In the future they will need to do 10% down loans but they will need to be insured (which will raise the cost for money ). A person who puts 20% or more down with good credit should get a lower rate and a benefit for this lower risk loan .

The reason why the sub-prime low/no down loan was high risk was because lenders priced in the rate with the adjusted up payment which was impossible for the sub-prime buyer to pay . Wallstreet would of been better off charging 10points up front for those crap loans rather than expecting they were going to get it in yield down the road .Of course that would of stopped alot of sub-prime buyers from gambling and that is exactly what you don't want is a bunch of gamblers in the market driving up the prices .The other approach would of been requiring a high down-payment on high-risk loans (which is what lender did in the past to offset risk )
When you look back on the bubble it's so silly to think that the investors thought that a never-ending source of "Greater Fools " would be available to take a over-priced house/condo off their hands.
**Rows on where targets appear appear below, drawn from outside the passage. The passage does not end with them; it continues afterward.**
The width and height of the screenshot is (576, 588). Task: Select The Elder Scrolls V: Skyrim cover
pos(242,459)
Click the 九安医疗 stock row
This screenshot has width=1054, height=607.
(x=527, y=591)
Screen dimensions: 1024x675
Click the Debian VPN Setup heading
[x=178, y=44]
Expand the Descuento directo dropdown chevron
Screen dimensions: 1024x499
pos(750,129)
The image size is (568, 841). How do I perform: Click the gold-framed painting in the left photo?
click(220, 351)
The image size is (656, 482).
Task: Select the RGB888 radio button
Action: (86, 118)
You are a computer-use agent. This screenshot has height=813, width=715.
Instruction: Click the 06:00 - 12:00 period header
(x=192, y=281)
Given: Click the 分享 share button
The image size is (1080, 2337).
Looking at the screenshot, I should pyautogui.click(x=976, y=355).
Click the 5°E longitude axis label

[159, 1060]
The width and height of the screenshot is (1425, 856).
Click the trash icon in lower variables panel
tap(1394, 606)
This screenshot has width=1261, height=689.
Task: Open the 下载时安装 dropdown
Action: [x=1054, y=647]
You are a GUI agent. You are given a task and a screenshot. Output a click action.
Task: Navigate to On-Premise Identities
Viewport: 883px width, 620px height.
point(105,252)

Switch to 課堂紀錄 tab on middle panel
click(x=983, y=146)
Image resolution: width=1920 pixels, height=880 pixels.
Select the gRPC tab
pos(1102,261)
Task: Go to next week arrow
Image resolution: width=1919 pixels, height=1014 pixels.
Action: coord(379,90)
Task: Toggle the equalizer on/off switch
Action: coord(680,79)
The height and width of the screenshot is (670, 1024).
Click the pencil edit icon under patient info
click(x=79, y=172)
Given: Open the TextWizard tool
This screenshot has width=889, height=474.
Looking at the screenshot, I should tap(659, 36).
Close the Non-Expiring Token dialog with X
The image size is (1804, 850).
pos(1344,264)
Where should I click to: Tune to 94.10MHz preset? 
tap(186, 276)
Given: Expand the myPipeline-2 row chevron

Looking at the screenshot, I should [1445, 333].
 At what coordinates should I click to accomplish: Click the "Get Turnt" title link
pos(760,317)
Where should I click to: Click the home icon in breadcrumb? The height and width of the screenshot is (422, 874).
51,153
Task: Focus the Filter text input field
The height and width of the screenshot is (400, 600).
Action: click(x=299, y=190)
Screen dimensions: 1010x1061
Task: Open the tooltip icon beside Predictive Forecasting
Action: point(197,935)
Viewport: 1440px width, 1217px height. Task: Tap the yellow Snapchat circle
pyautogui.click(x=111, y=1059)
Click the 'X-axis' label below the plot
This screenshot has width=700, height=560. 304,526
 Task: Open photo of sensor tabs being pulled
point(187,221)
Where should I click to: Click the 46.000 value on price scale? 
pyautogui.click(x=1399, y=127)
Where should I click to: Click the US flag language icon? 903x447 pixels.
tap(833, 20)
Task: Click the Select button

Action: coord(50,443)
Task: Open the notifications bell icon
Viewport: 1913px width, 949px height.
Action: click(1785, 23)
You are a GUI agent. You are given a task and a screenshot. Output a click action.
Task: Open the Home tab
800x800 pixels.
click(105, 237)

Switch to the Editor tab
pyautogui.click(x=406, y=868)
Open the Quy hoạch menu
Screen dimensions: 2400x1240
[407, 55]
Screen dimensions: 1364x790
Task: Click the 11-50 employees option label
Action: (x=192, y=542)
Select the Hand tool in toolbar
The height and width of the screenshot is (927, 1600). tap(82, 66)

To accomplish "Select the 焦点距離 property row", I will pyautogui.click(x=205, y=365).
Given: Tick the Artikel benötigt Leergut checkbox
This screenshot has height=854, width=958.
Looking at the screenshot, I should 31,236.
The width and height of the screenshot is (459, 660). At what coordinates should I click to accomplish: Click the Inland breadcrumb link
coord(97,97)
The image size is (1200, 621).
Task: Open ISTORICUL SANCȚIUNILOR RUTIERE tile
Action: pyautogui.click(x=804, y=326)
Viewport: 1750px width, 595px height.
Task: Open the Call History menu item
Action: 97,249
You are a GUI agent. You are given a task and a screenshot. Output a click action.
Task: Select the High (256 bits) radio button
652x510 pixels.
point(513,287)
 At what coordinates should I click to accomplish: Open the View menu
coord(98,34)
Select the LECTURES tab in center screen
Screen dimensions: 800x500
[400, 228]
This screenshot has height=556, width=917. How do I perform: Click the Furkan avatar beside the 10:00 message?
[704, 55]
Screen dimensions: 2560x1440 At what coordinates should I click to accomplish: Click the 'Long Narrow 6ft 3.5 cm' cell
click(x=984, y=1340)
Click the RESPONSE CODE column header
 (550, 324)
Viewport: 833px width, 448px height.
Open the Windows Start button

For this we can say thank you to the realtors,loan agents and builders for spreading those myths about never-ending buyers as well as the myth that real estate never goes down .
When the real estate market should of contracted in 2002 ,it didn't ,and a mania took over that got absurb as the months rolled by. Appraisal rubber stamping was also a big factor in this run-up and should be looked at to prevent future false run-ups . Any home prices that are over what normal inflation would of been in the last 10 years was speculation driven and will fall based on true affordability .

There will be so many good buy foreclosures coming up that I don't think anyone should worry about being priced out now but the cost for that loan will be higher and will require a higher down payment .

Anonymous said...

I wouldn't write off Neal Bush as a Republican presidential candidate just yet. America's ruling elite have a way of making the things they want happen.